* AIM OF THE EXERCISE *
Can you copy out, word for word, the stretch of the essay on dogs below from "Now, of course, we" through "in the process."?
::: TEXT UNDER STUDY
Now, of course, we have complex electronic security systems infinitely more intelligent than dogs, and which a would-be robber cannot trick with a raw hamburger stuffed with sedatives. Few of us, relative to our ancestors, use dogs for hunting. Which means that, aside from several obvious niche uses (guiding the blind, sniffing for bombs or drugs, chasing down criminals; I draw the line at "therapy dogs"), we now rely on dogs for only one thing: to be our living stuffed animal, something to cuddle with when we're feeling sad or wistful or lonely. That is all we ask of them—that they always be there when we need them—and they happily oblige, since we also happen to feed them in the process.

Some find poetry in the simplicity of this transaction. I see human neediness, if not weakness, and perhaps even exploitation. "Dogs don't talk back" is a common refrain, and meant to be positive. But we are the most intelligent beings, ever—capable of profound, complex thoughts, which we can express to each other thanks to the hundreds of intricate languages we have developed over our species’ history. Why not use these wonderful words we’ve invented? Instead, after a rough day, a dog owner might lie quietly on the couch with his pooch, and somehow this makes him feel better, as if through osmosis the dog had somehow helped him work through his complicated feelings. Or the dog owner will talk to the dog, knowing full well that the dog does not, and never will—unlike babies—understand what they’re saying. Talking to humans can be exhausting, and threatens to further complicate one’s feelings. Another human would talk back, and the dog owner would have to sit there and listen, and maybe reconsider what he’s feeling. With a dog, it's one-way conversation: I talk, it listens, and whatever I say is implicitly accepted as truth. Conversing with dogs, we’re always right.

Dogs are, simply put, our servants—personal butlers that bring us fun and affection. And if they don't follow our orders? Well, how adorable. And that is what distinguishes good dog owners from bad. The former, of which there are many, discipline their dogs to behave in public. The latter, of which there are many more, can’t bear to be mean to their puppy, and so the dog grows up to think it rules the world, then runs into Farhad Manjoo at the gym. The owner of a misbehaving dog is obviously to blame for not training this animal he has purchased—as if the sole agreement were that the owner would agree to house and feed it, to not let it die from malnourishment—but the dog surely is to blame, too. Its evolution has not been as spectacular as Hare would have you believe. All these years, still it cannot communicate with its owners other than by barking or whimpering, wagging its tail or raising its ears. Perhaps that’s for the best, though, for when I look into a dog’s eyes, I see a black hole of stupidity, a creature that chose to eat garbage rather than compete with alpha males in its natural habitat, and that now tries to make up for it by mounting or fighting other dogs (or a surrogate, like me). When it’s not doing that, it’s eating French Country Café or sleeping or chasing sticks (or phantom sticks—a little game I like to play).
::::::
::: DATA LISTING
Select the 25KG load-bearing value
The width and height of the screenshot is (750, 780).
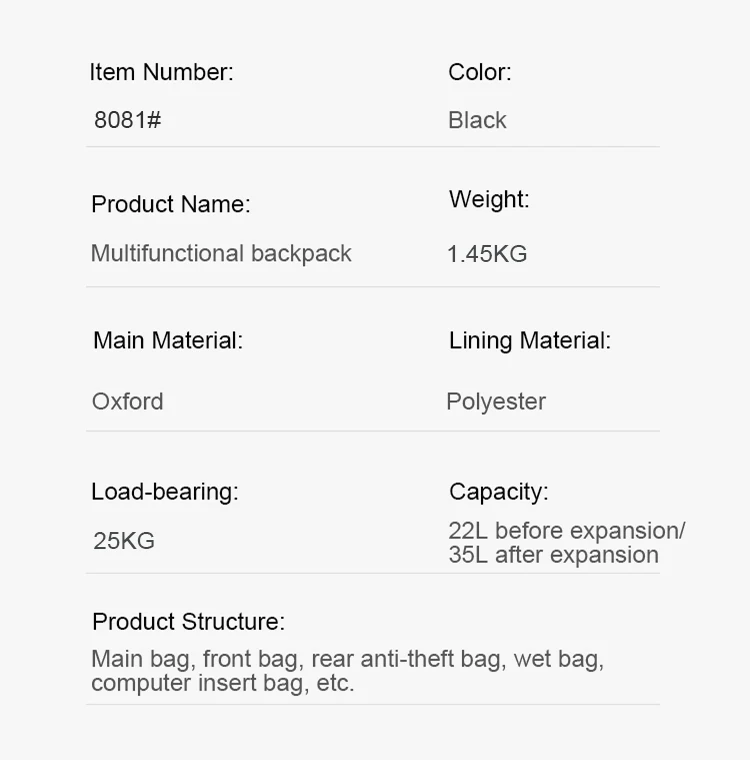pos(124,541)
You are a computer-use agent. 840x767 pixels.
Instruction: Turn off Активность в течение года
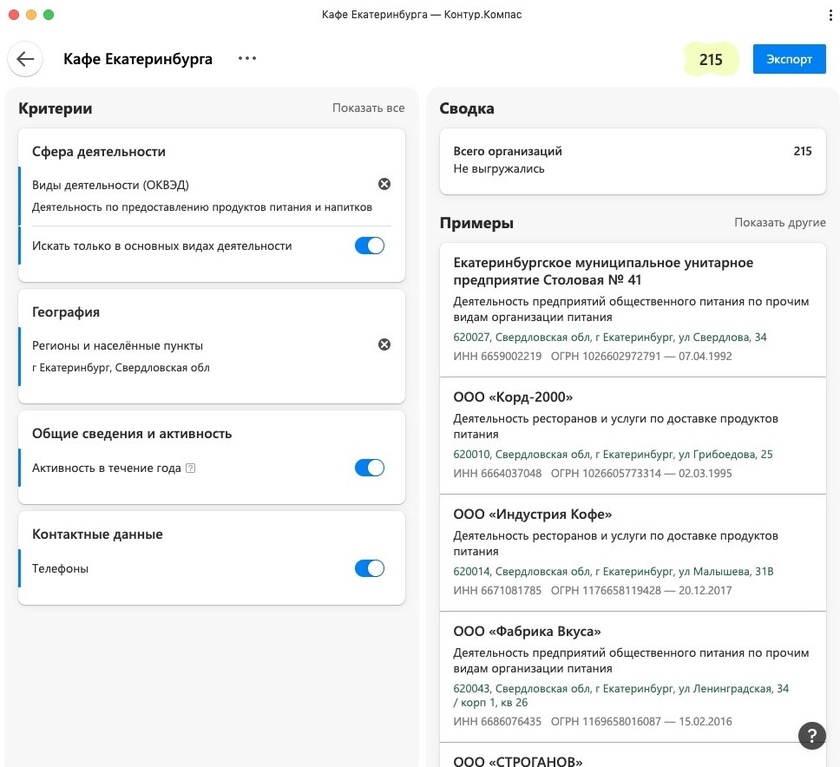pyautogui.click(x=370, y=467)
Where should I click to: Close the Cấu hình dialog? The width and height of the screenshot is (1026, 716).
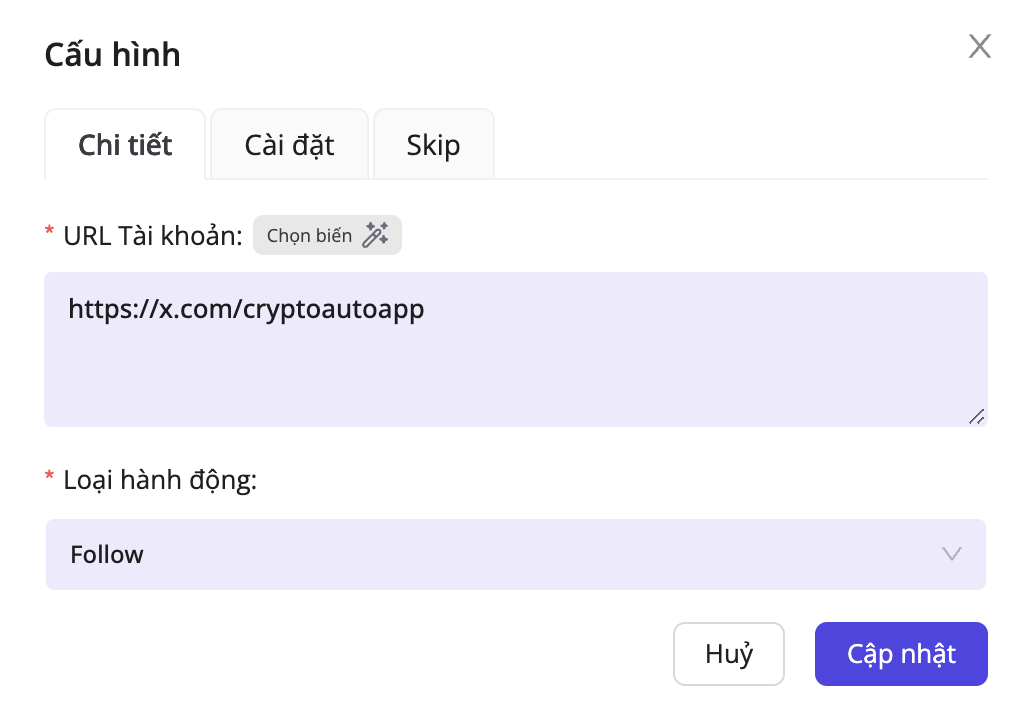[x=979, y=46]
::::::
* EXERCISE RESPONSE *
Now, of course, we have complex electronic security systems infinitely more intelligent than dogs, and which a would-be robber cannot trick with a raw hamburger stuffed with sedatives. Few of us, relative to our ancestors, use dogs for hunting. Which means that, aside from several obvious niche uses (guiding the blind, sniffing for bombs or drugs, chasing down criminals; I draw the line at "therapy dogs"), we now rely on dogs for only one thing: to be our living stuffed animal, something to cuddle with when we're feeling sad or wistful or lonely. That is all we ask of them—that they always be there when we need them—and they happily oblige, since we also happen to feed them in the process.